About Mary "Highland Mary" Margaret Campbell

Mary Campbell (Highland Mary

From Wikipedia, the free encyclopedia

Mary Campbell also known as Highland Mary,[2] (was christened Margaret, March 1763[1] – 1786) she was the daughter of a sailor in a revenue cutter[3] named Archibald Campbell of Daling, whose wife was Agnes Campbell of Achnamore or Auchamore, by Dunoon, in 1762. Mary was the eldest of a family of four. Robert Burns had an affair with her after he felt that he had been 'deserted' by Jean Armour following her move to Paisley in March 1786. The brief affair started in April 1786, the parting took place on 14 May.[1] Her pronunciation of English was heavily accented with Gaelic and this led to her becoming known as 'Highland Mary.'[4]

Life and character

Mary lived with her parents, first, near Dunoon, in 1768 the family moved to Campbeltown, and finally at Greenock. Her three siblings, Robert, Annie and Archibald, were born at Campbeltown.[1] She is said to have spent some time at Lochranza on Arran, living with the Rev. David Campbell, minister of that parish and a relative of her mother's.[5] She was described as a "...sweet, sprightly, blue-eyed creature."[3] In her early 'teens, she went to Ayrshire and became a nursemaid in Gavin Hamilton's house in Mauchline.[2][6] She is said to have worked as a young servant girl in Irvine.[7]

Gavin Hamilton's married daughter, Mrs Todd, recalled Mary Campbell coming to look after her brother Alexander as a nursemaid in 1785, describing Mary as 'very pleasant and winning', though not a beauty. From Mauchline, she moved to Coilsfield House, later Montgomery castle, where she was employed as a dairy-maid or byres-woman. She gained this position through the offices of Miss Arbukle of Campbeltown who married into the Eglinton family.[4]

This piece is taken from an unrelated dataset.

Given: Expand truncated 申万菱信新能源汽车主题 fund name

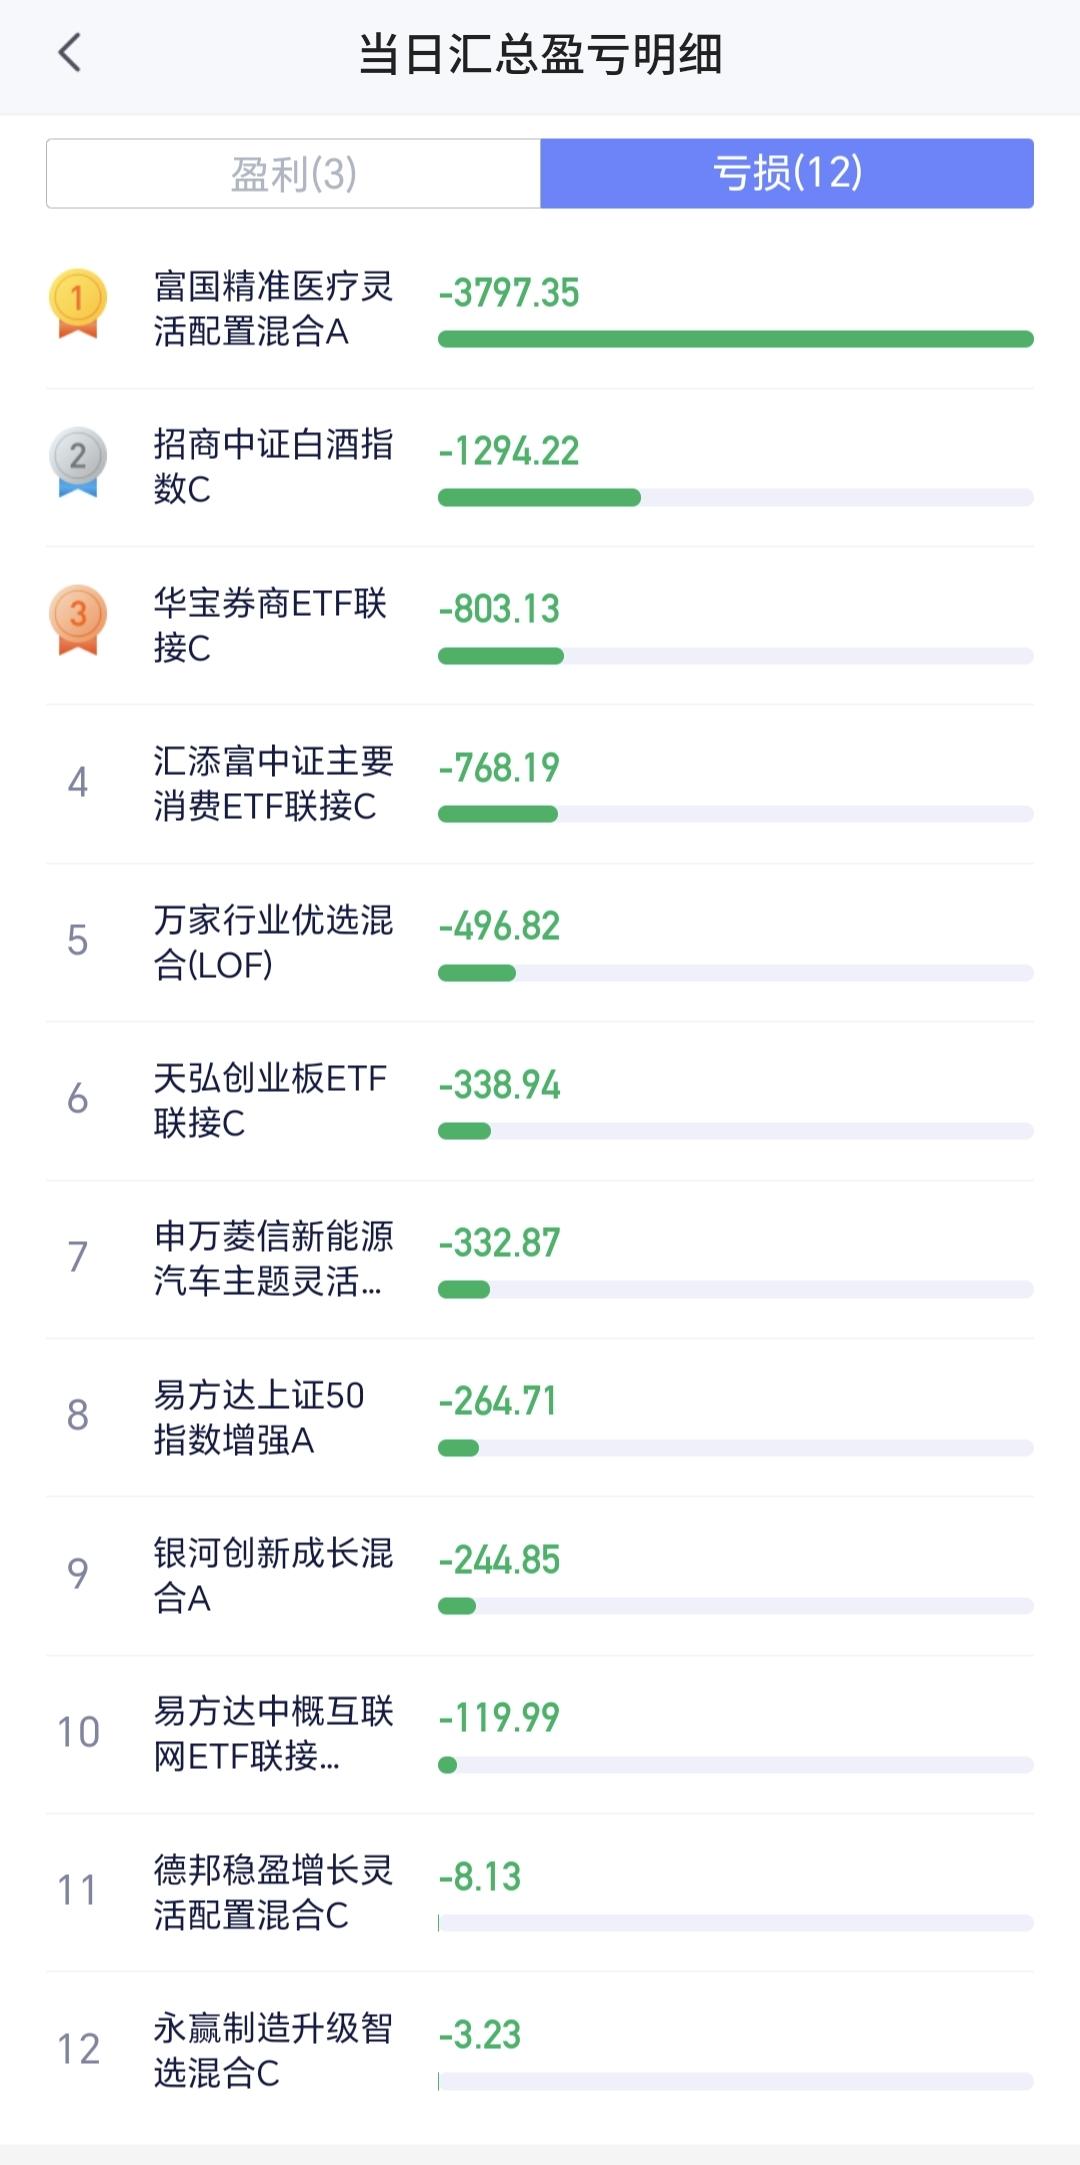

According to Grierson, who met Mary's sister, Mrs Anderson, in 1817, Mary was 'tall, fair haired with blue eyes'.[2] She was also described by Miss McNeill to have been "a great favourite with everyone who knew her, due to her pleasant manners, sweet temper and obliging disposition. her figure was graceful; the cast of her face was singularly delicate and of fair complexion, and her eyes were bluish and lustrous had a remarkably winning expression."[8]

Mary Campbell died at the age of 23, around 20 October 1786, probably from typhoid fever contracted when nursing her brother Robert. She was buried in the old West Kirk churchyard at Greenock, in a lair owned by her host and relation Peter Macpherson.[9] A story is told that some superstitious friends believed that her illness was as a result of someone casting the evil eye upon her. Her father was urged to go to a place where two streams meet, select seven smooth stones, boil them in milk, and treat her with the potion.[10] It was asserted by some older inhabitants of Greenock that the 1842 monument, designed by John Mossman, was not erected in the right spot and that her body had been interred closer to the kirk.[10] A statue of her was also erected at Dunoon on the Castle Hill.[11]

Association with Robert Burns

Burns had first seen Mary Campbell in church while he was living near Tarbolton. He dedicated the poems "The Highland Lassie O", Highland Mary and To Mary in Heaven to her. His song "Will ye go to the Indies, my Mary, And leave auld Scotia's shore?" suggests that they planned to emigrate to Jamaica together, however after a brief illness she died at Greenock. Burns and Mary Campbell apparently exchanged Bibles over a water course and possibly some sort of traditional Scottish matrimonial vows[2] on the banks of the River Ayr, either at Failford, where the Mauchline Burn has its confluence or near Coilsfield.[12] Burns had written biblical verses in his bible (two volumes), signed them and impressed his masonic sign.[13]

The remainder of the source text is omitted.